Task prompt: Reproduce the lines from the one containing "Given: Click the sigma totals icon" through the end of the lines below, including both ends, and leave the pictures out of your answer.

begin Information provided

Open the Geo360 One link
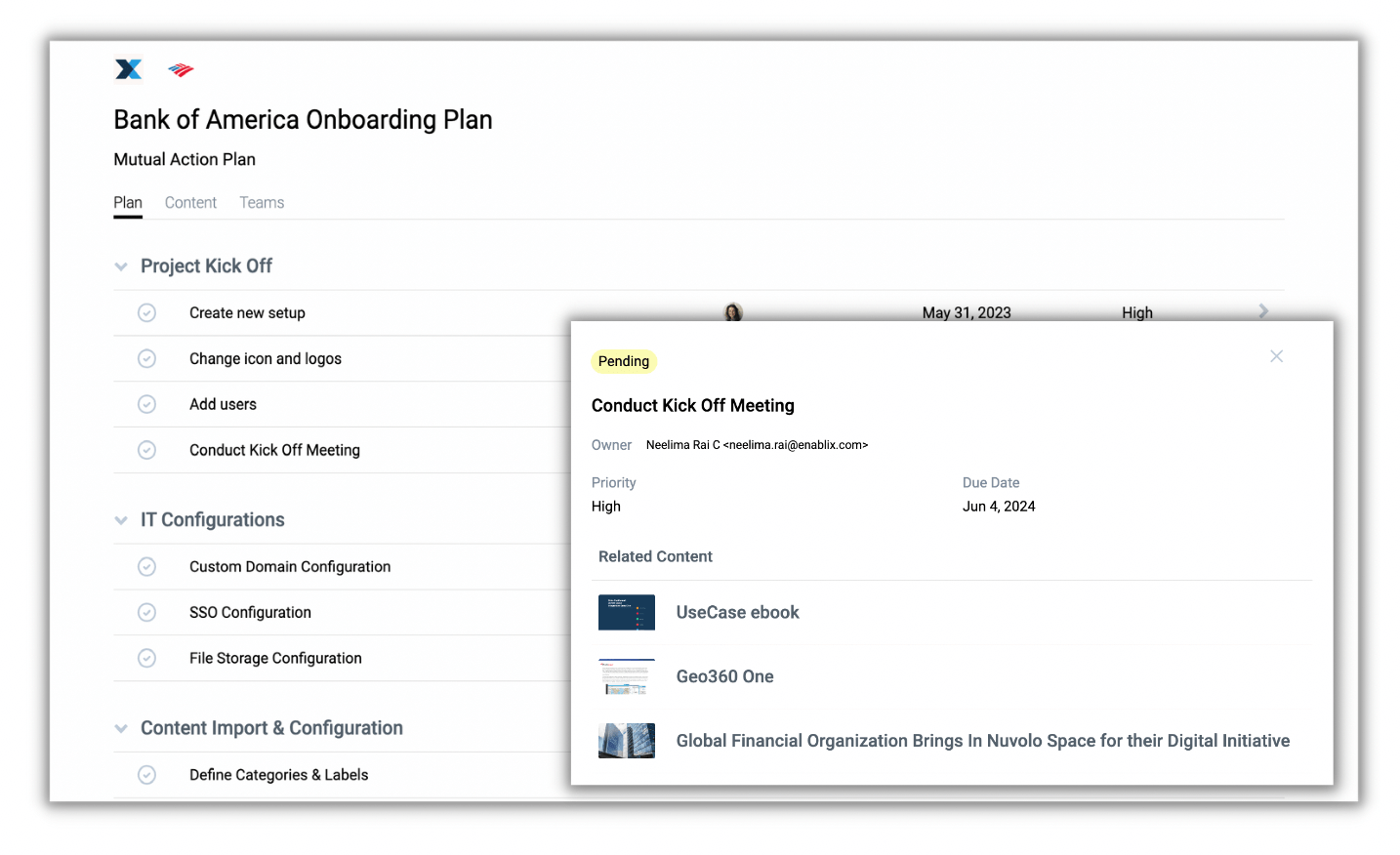Image resolution: width=1400 pixels, height=855 pixels. 724,677
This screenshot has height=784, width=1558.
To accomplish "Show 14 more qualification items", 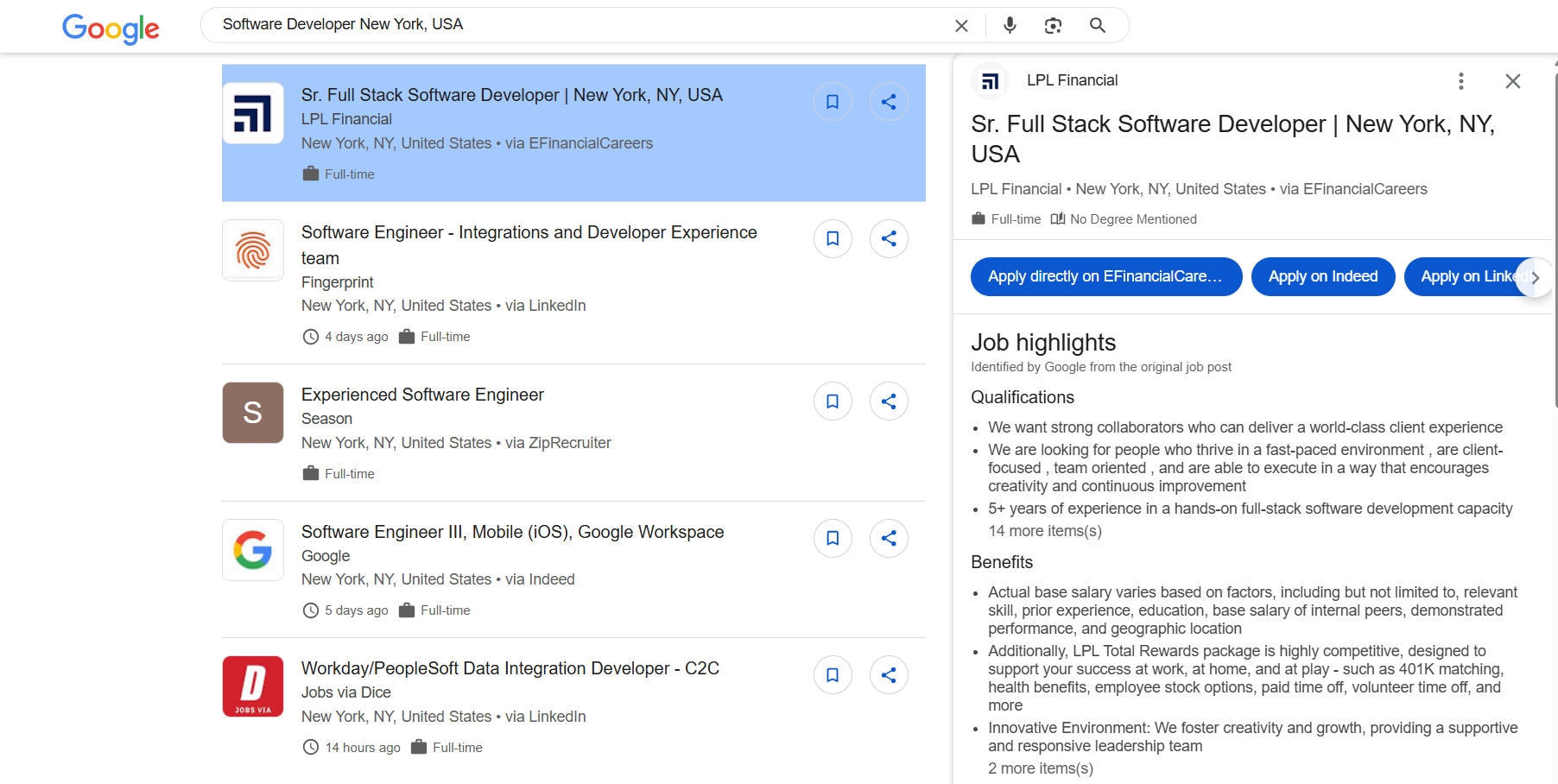I will tap(1044, 530).
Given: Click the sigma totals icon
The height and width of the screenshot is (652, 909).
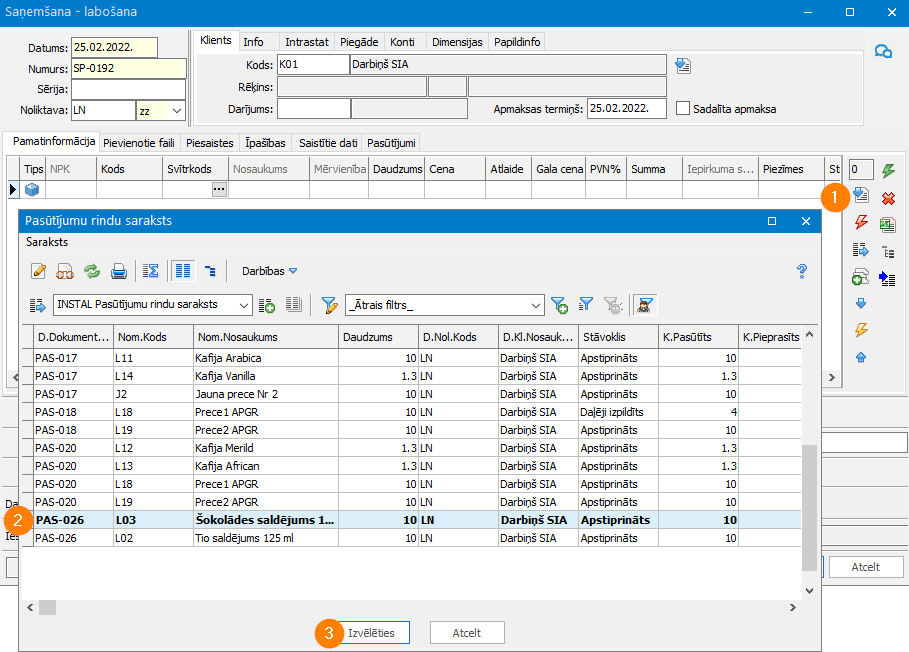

end Information provided

Solution to this task:
Given: Click the sigma totals icon
The height and width of the screenshot is (652, 909).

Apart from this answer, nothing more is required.